PASSAGE TO READ -

The Commonwealth of Puerto Rico entered the fourth quarter having suffered one of the most devastating natural disasters in the island’s history. Hurricane Maria left billions of dollars in damage in its wake, including both infrastructure damage and economic losses. The human costs have been equally terrible, with millions of US citizens suffering.
Three months later and the lights are still out – only 70% of power has been restored. Many businesses remain closed due to the lack of electricity and the high costs of using diesel generators. An estimated 20%-30% of the island’s 65,000 businesses may close permanently. Residents have fled to the mainland in the wake of the hurricanes. According to a study by the Center for Puerto Rican Studies at Hunter College in New York, the island’s population is expected to decrease by 14% to 2.9 million people by 2019, as residents flee the devastation. Whether they return remains questionable. The deeper the roots they establish on the mainland, the less likely they are to return home. Hurricane Maria has magnified an already exceedingly complex situation. Rebuilding will take months, a full recovery, years.

LISTED RECORDS -
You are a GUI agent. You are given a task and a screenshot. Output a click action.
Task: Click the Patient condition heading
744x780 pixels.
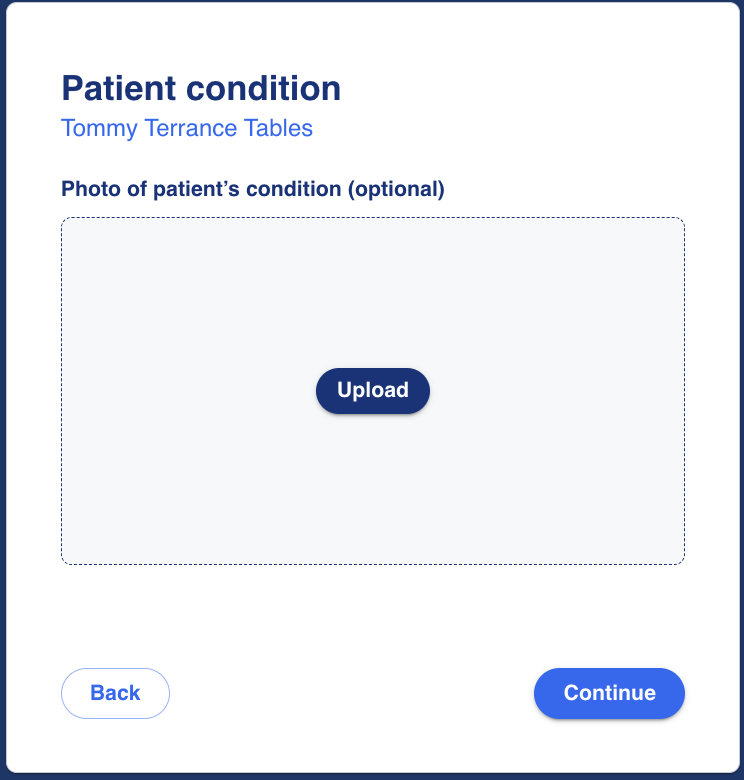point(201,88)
--
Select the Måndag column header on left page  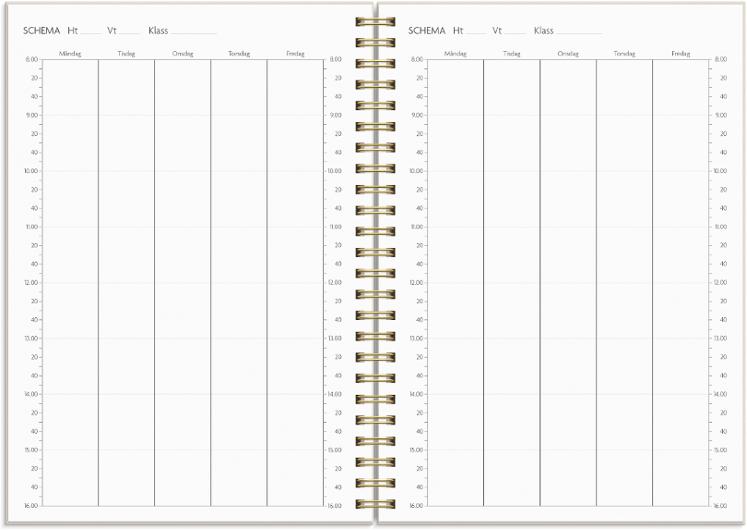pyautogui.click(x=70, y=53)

REQUIRED WORK - Set down, word for word, everything in the passage about Puerto Rico after Hurricane Maria from "The Commonwealth of" down to "US citizens suffering.". Rely only on the passage about Puerto Rico after Hurricane Maria, not on the data.

EXERCISE ANSWER -
The Commonwealth of Puerto Rico entered the fourth quarter having suffered one of the most devastating natural disasters in the island’s history. Hurricane Maria left billions of dollars in damage in its wake, including both infrastructure damage and economic losses. The human costs have been equally terrible, with millions of US citizens suffering.